Intriguingly, in two of the xenografted patient samples, we identified additional mutations that were not detected in the primary patient samples using standard sequencing - namely TP53R248Q and EZH2Y663H respectively. Two years after we detected these mutations in PDXs, these MF patients transformed into sAML with acquisition of TP53R248Q and EZH2Y663H mutations. We performed droplet digital PCR and demonstrated that indeed rare pre-leukemic subclones containing these mutations were present at low levels (< 0.01% VAF) in chronic stage MF patients at least two years prior to sAML progression. These data also suggested that these rare subclones responsible for leukemic transformation expand significantly (>300 fold) under the selective pressure of transplantation in NSGS mice. Additional validation of these findings in a further six pre-sAML MF patient samples is currently ongoing. If successful, this model could be used to prospectively identify rising leukemic clones in chronic stage MF patients, which are below the level of detect of standard sequencing as a mechanism to stratify such patients for more aggressive treatments. While sequencing can identify ultra-rare variants, it cannot discern their functional potential for sAML transformation, which is the advantage of this approach.

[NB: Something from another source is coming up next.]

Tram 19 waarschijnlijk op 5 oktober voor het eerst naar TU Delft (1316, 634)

Finally, we harnessed this system for pre-clinical studies, initially focusing on inhibiting the JAK/STAT signaling pathway. Ruxolitinib treatment in MF PDXs produced remarkably similar phenotypes as observed in patients. We observed a small, but significant reduction in engraftment of MF cells in the BM and a sharp reduction in spleen size in Ruxolitinib-treated group compared to vehicle control. Ruxoltinib treatment however did not reduce the frequency of MF HSCs, the disease initiating population or lessen the degree of reticulin fibrosis. These data suggest that this system can be used as a reliable, clinically-relevant drug screening platform. Taken together, we offer the field a critical, previously missing biologically relevant screening system for validation of MPN drug targets identified in cell lines or genetic mouse models prior to moving forward into clinical trials.

Disclosures: Oh: Blueprint Medicines: Consultancy; Celgene/BMS: Consultancy; Constellation: Consultancy; CTI Biopharma: Consultancy; Disc Medicine: Consultancy; Gilead Sciences: Consultancy; Incyte Corporation: Consultancy; Kartos Therapeutics: Consultancy; Novartis: Consultancy; PharmaEssentia: Consultancy.